+++ Information supplied +++

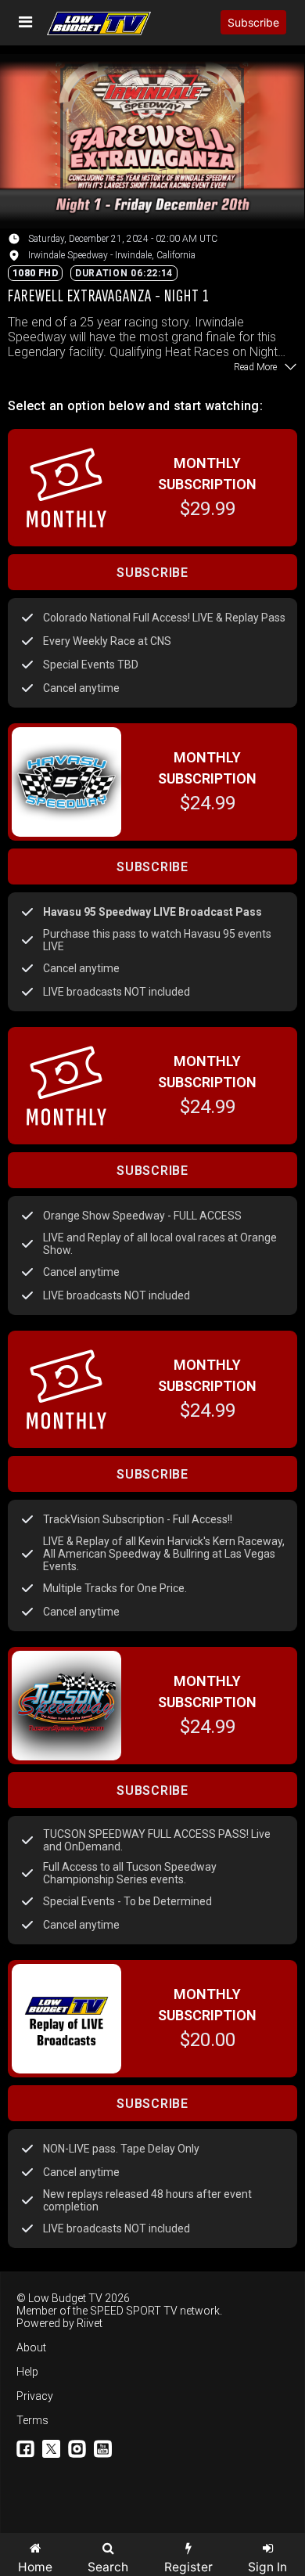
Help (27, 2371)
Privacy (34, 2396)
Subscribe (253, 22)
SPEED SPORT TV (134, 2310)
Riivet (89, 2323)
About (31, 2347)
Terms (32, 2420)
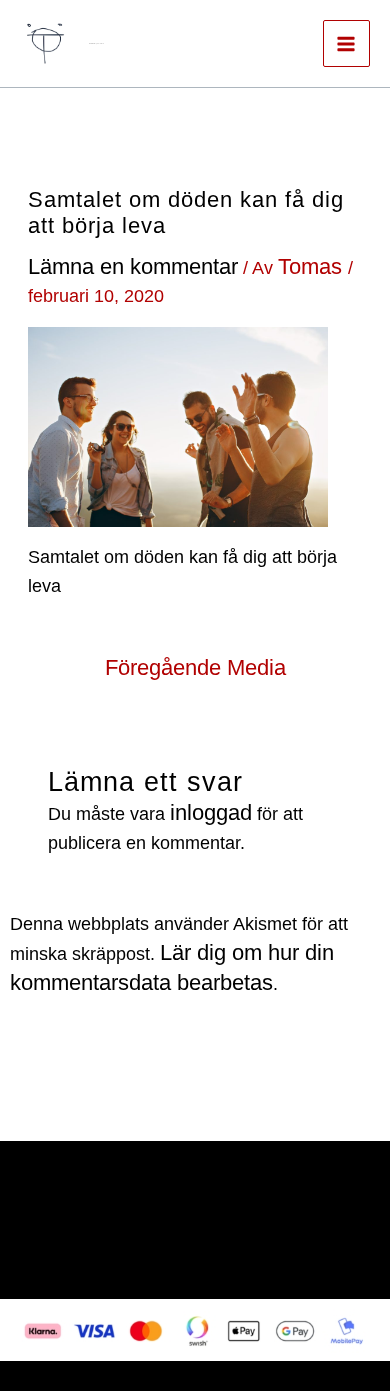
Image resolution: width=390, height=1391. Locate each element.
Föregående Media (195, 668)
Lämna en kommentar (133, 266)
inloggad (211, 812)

+++
+++ Information supplied +++

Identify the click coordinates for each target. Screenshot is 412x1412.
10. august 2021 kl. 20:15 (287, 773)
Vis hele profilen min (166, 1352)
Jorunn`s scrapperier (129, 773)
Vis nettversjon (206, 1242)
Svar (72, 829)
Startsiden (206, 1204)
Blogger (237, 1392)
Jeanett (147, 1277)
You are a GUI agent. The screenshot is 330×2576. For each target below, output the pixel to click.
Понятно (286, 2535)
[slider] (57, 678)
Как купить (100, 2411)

+++

### What you will do
The lines to set down run from the line with "Help (27, 2371)" up to and including the line with "inloggad (211, 812)" in the entries above. Reproduce them exactly, with no pictures.

### Your response
Help (27, 2371)
Privacy (34, 2396)
Subscribe (253, 22)
SPEED SPORT TV (134, 2310)
Riivet (89, 2323)
About (31, 2347)
Terms (32, 2420)
Image resolution: width=390, height=1391. Locate each element.
Föregående Media (195, 668)
Lämna en kommentar (133, 266)
inloggad (211, 812)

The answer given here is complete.